_YOUR GOAL_.
Only lines containing the string "Show" belong in the answer; copy all of them from the entries.

_DATA_.
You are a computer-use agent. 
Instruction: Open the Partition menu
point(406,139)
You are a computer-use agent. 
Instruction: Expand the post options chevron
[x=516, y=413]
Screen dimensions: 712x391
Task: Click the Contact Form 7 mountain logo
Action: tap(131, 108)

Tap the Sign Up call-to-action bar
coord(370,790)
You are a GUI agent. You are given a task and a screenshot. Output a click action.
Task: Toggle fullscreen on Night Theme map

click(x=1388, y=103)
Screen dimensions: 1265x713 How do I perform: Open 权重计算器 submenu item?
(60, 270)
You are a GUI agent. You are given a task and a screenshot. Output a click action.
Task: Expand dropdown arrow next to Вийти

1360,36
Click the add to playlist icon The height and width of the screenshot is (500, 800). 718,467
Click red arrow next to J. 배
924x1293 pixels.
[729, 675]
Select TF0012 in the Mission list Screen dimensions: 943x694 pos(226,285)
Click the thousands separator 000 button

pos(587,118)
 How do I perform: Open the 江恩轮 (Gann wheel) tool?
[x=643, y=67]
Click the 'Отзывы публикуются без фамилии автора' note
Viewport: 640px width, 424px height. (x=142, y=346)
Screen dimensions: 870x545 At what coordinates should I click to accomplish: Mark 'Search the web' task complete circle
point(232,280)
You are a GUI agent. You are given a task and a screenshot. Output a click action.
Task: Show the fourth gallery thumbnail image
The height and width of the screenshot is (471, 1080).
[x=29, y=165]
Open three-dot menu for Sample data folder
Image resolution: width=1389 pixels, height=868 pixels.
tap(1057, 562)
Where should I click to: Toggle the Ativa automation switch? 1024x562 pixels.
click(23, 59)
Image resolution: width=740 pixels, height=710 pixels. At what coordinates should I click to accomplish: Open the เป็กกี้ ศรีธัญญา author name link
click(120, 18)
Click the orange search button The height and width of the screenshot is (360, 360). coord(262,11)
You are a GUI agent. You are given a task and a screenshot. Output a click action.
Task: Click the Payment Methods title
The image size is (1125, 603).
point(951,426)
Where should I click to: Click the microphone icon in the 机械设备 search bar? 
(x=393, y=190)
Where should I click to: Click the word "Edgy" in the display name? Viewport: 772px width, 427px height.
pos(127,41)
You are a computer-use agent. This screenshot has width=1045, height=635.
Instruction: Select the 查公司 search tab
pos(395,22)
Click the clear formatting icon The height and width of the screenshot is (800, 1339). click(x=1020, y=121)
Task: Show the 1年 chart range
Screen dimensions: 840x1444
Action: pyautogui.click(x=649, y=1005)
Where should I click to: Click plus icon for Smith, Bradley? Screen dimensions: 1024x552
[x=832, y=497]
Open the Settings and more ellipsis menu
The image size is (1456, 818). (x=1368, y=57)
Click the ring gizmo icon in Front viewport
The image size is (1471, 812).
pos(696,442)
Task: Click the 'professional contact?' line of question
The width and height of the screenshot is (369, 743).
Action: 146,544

_RESPONSE BELOW_.
Task: Show the fourth gallery thumbnail image
Task: Show the 1年 chart range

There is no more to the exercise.